Write out the entries below word for word, starting with the line that contains "You are a computer-use" and going on through the line that contains "click(838, 251)". Leave the pictures out.

┌─ The records

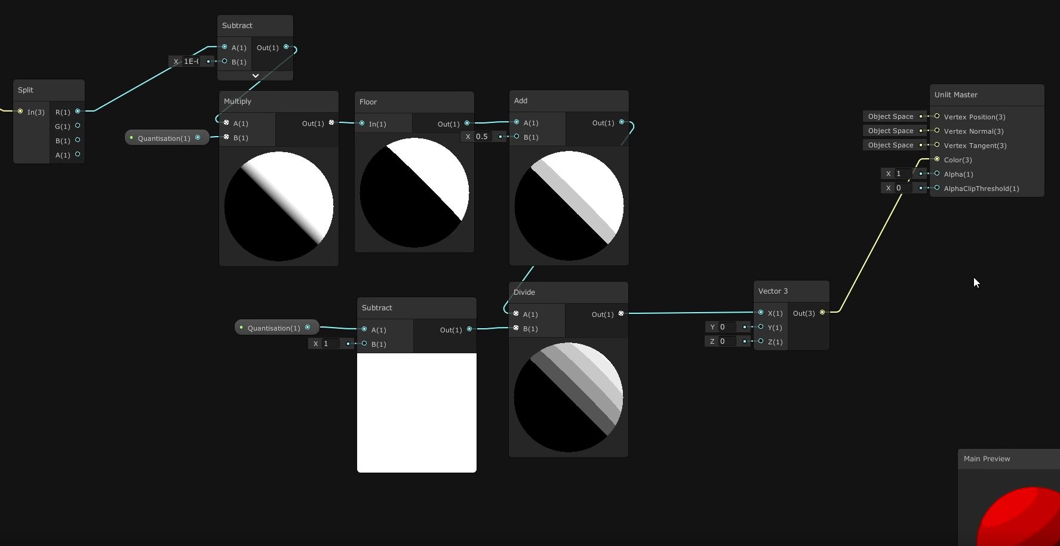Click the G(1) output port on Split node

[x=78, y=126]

└─
┌─ The records

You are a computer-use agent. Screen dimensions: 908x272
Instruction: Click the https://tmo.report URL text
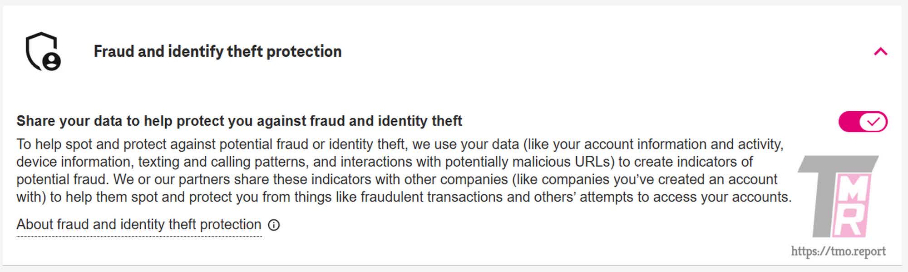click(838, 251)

└─

**Reply**.
You are a computer-use agent. Screen dimensions: 908x272
Instruction: Click the https://tmo.report URL text
click(838, 251)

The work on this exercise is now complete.